# emacs: -*- mode: python; py-indent-offset: 4; tab-width: 4; indent-tabs-mode: nil -*-
# ex: set sts=4 ts=4 sw=4 noet:
# ## ### ### ### ### ### ### ### ### ### ### ### ### ### ### ### ### ### ### ##
#
# See COPYING file distributed along with the datalad package for the
# copyright and license terms.
#
# ## ### ### ### ### ### ### ### ### ### ### ### ### ### ### ### ### ### ### ##
"""High-level interface for creating a publication target on GitHub
"""
__docformat__ = 'restructuredtext'
import logging
import re
from os.path import relpath
from ..interface.base import (
build_doc,
Interface,
)
from ..interface.common_opts import (
recursion_flag,
recursion_limit,
publish_depends,
)
from ..support.param import Parameter
from ..support.constraints import (
EnsureChoice,
EnsureNone,
EnsureStr,
)
from ..utils import (
ensure_list,
)
from .dataset import (
datasetmethod,
EnsureDataset,
require_dataset,
)
from .siblings import Siblings
lgr = logging.getLogger('datalad.distribution.create_sibling_github')

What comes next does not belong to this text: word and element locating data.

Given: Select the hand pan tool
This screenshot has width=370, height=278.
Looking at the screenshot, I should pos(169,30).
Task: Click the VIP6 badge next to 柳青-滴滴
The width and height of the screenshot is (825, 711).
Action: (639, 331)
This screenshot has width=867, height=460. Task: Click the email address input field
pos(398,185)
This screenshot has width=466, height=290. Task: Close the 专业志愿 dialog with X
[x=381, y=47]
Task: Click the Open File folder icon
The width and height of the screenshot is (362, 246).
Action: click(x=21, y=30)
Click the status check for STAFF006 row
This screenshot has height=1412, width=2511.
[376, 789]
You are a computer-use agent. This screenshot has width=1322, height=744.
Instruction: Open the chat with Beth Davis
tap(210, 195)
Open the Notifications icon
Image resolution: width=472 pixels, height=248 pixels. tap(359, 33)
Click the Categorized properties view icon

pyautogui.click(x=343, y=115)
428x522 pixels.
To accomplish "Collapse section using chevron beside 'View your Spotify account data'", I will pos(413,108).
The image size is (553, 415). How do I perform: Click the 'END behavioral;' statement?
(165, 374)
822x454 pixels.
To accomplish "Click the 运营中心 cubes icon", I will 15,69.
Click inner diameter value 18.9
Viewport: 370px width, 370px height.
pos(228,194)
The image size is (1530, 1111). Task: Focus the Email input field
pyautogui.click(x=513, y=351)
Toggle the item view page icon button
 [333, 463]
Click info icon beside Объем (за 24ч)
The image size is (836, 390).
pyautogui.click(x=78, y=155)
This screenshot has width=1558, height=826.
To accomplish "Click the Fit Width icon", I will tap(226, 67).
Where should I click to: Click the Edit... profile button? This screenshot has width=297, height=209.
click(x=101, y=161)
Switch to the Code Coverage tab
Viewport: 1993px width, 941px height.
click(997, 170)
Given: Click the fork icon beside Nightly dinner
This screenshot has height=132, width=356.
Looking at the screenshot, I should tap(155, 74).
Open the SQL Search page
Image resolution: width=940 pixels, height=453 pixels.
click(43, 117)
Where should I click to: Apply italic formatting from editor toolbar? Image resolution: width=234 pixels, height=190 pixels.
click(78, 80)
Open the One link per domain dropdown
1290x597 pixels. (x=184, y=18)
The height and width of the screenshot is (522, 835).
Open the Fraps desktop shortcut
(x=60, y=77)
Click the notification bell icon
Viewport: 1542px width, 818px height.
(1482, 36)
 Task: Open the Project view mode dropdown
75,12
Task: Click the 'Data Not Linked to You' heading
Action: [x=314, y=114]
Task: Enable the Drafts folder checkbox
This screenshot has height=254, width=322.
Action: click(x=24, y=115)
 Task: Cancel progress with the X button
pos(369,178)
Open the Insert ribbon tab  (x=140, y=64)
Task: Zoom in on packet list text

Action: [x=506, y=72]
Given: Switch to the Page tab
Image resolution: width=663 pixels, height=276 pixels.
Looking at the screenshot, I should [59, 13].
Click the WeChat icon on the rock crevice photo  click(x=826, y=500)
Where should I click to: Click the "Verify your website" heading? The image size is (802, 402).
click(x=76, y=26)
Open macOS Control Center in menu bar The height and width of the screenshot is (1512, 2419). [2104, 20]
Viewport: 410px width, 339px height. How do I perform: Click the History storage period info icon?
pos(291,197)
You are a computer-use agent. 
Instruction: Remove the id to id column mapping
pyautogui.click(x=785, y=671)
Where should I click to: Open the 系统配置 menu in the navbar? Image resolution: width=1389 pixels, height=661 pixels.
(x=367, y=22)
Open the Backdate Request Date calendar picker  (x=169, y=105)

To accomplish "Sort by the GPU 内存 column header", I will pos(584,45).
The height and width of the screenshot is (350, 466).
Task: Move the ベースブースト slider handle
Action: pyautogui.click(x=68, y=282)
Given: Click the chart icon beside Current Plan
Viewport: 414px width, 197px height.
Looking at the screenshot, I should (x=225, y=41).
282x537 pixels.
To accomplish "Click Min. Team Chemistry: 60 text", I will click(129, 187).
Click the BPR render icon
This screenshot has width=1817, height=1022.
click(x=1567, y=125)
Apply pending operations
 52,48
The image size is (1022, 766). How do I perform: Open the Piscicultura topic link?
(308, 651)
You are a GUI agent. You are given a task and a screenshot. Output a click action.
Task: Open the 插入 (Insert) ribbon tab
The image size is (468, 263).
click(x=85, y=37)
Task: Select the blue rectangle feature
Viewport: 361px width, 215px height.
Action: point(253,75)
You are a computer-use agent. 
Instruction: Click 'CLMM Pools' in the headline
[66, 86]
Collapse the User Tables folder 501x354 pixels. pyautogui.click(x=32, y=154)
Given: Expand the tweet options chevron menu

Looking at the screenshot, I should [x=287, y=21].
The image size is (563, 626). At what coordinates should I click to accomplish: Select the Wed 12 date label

# presently only implemented method to turn subdataset paths into Github
# compliant repository name suffixes
template_fx = lambda x: re.sub(r'\s+', '_', re.sub(r'[/\\]+', '-', x))
@build_doc
class CreateSiblingGithub(Interface):
"""Create dataset sibling on GitHub.
An existing GitHub project, or a project created via the GitHub website can
be configured as a sibling with the :command:`siblings` command.
Alternatively, this command can create a repository under a user's GitHub
account, or any organization a user is a member of (given appropriate
permissions). This is particularly helpful for recursive sibling creation
for subdatasets. In such a case, a dataset hierarchy is represented as a
flat list of GitHub repositories.
GitHub cannot host dataset content (but LFS special remote could be used,
http://handbook.datalad.org/r.html?LFS). However, in combination with
other data sources (and siblings), publishing a dataset to GitHub can
facilitate distribution and exchange, while still allowing any dataset
consumer to obtain actual data content from alternative sources.
For GitHub authentication a personal access token is needed.
Such a token can be generated by visiting https://github.com/settings/tokens
or navigating via GitHub Web UI through:
Settings -> Developer settings -> Personal access tokens.
We will first consult Git configuration *hub.oauthtoken* for tokens possibly
available there, and then from the system credential store.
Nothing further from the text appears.